Rappelons, pour conclure, que le lecteur pourra revivre l’intensité de ces journées, filmées et mises en ligne par nos collègues d’I-Médias, y compris le concert final donné par Augusto de Alencar et Paulo Iumatti (5). On y vérifiera que cette expression populaire unique est autant un trésor de « mémoires », jetant une perspective originale sur l’histoire brésilienne et mondiale du siècle dernier, qu’un répertoire qui, loin d’être fossilisé, est en constant renouvellement, ouvert aujourd’hui au format numérique.


Notas


(1) Raymond Cantel, “De Roland à Lampião ou la littérature populaire du Nordeste brésilien”, Etudes, Littératures orales, Paris, 1979, reproduit dans Raymond Cantel, La littérature populaire brésilienne, Poitiers, CRLA, 2005, p. 83.

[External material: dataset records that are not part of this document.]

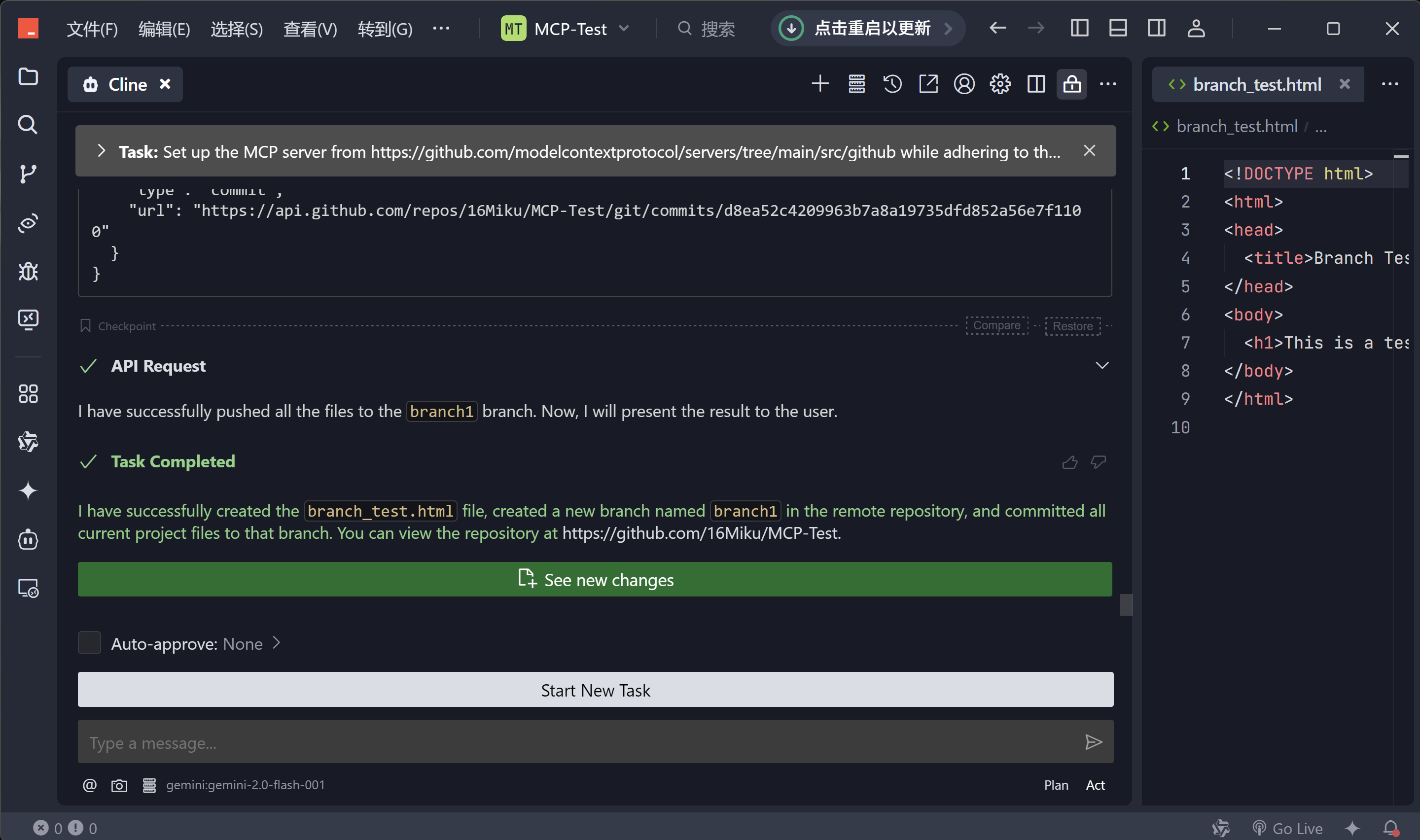Enable the Auto-approve checkbox

pos(89,643)
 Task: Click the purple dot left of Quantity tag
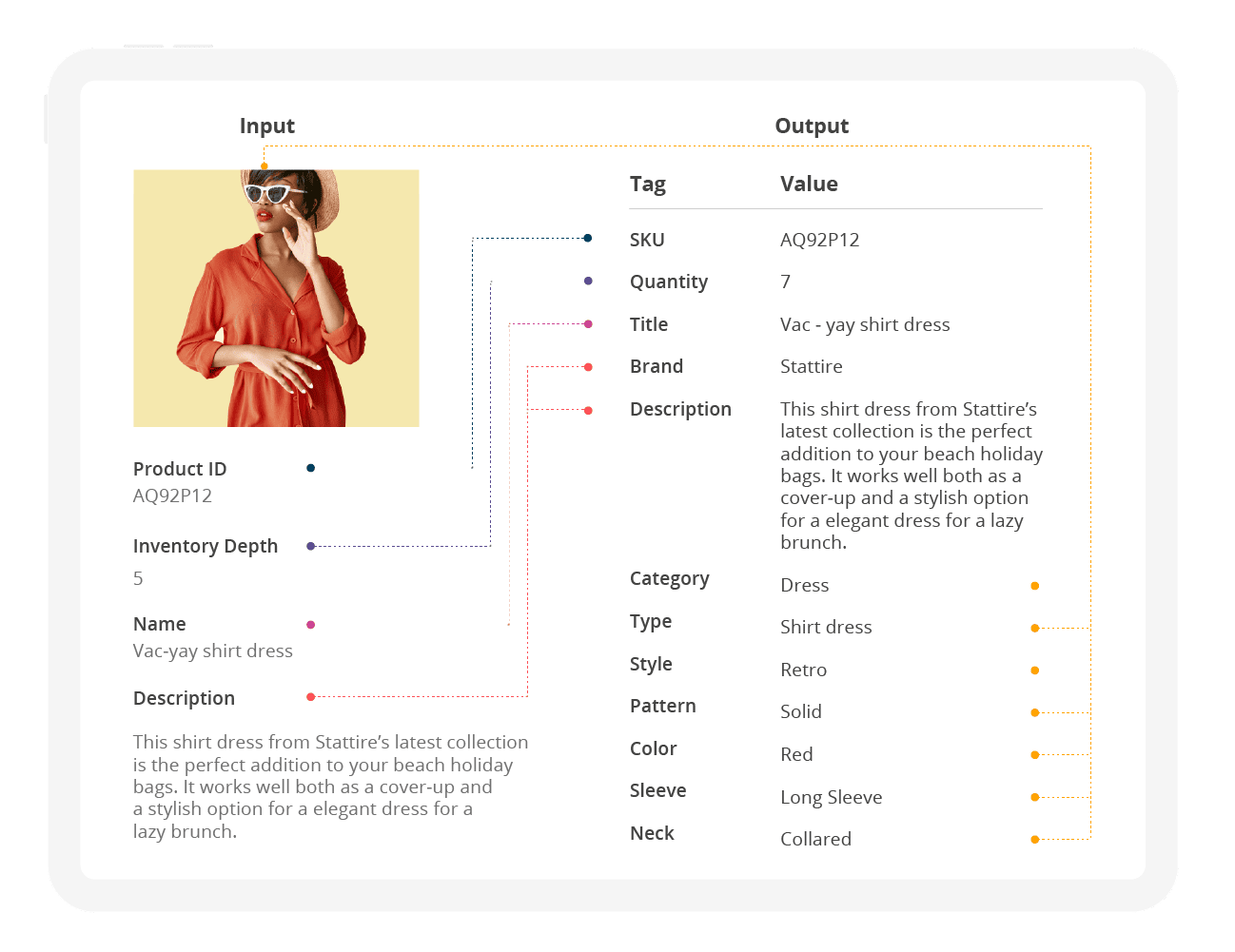tap(588, 281)
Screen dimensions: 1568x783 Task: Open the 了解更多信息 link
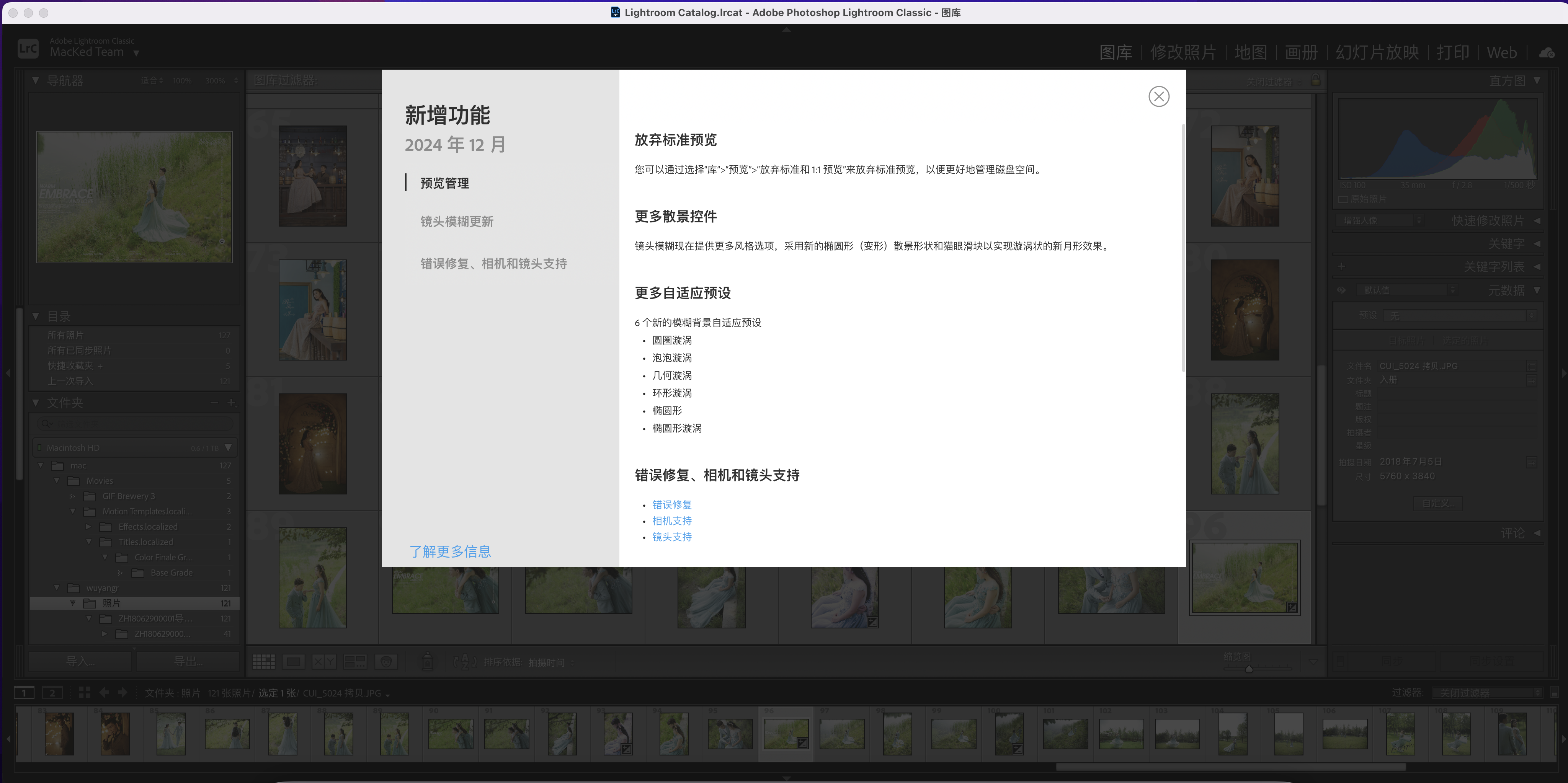450,551
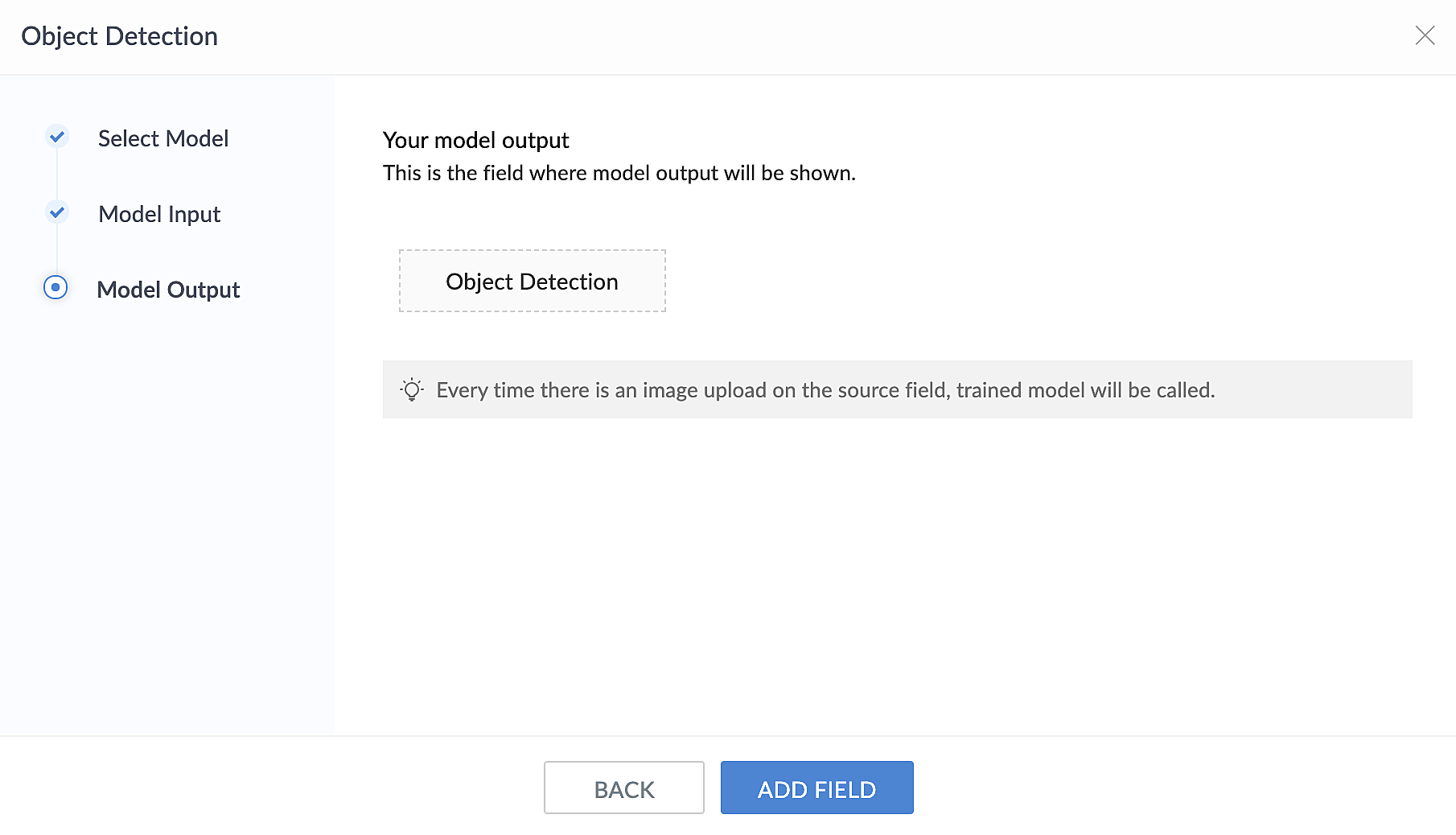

(2)“Brésil. La littérature populaire imprimée”, Le Monde, Paris, 21 juin 1969, reproduit dans Raymond Cantel, ibid., p. 42.

(4) Colloques internationaux « Literatura de cordel et littératures populaires du Portugal et du Brésil : nouvelles lectures, nouvelles approches à l’ère du numérique » (CRLA, 2010) et « L’esprit, la lettre, l’image du “Cordel”, expression populaire, culture savante ? » (CRLA, 2011) ; table-ronde au sein du colloque international « Saveurs et savoirs » (CRLA, 2012). Les actes de ces deux journées et de la table-ronde ont été réunis en 2012 dans le volumineux n°6 de la revue Escritural. Écritures d’Amérique latine publiée en ligne par le CRLA-Archivos et disponible en éditions papier. Voir Escritural. Ecritures d’Amérique latine, n°6, dossier « Le Cordel en mouvement », Caio César Christiano, Paulo Iumatti, Michel Riaudel et Sandra Teixeira (dir.), décembre 2012 : http://www.mshs.univ-poitiers.fr/crla/contenidos
ESCRITURAL/ESCRITURAL6/ESCRITURAL_6_SITIO/TABLE/Table_6.htm

(5) Consulter le site UPTV, en entrant le mot-clé « cordel ».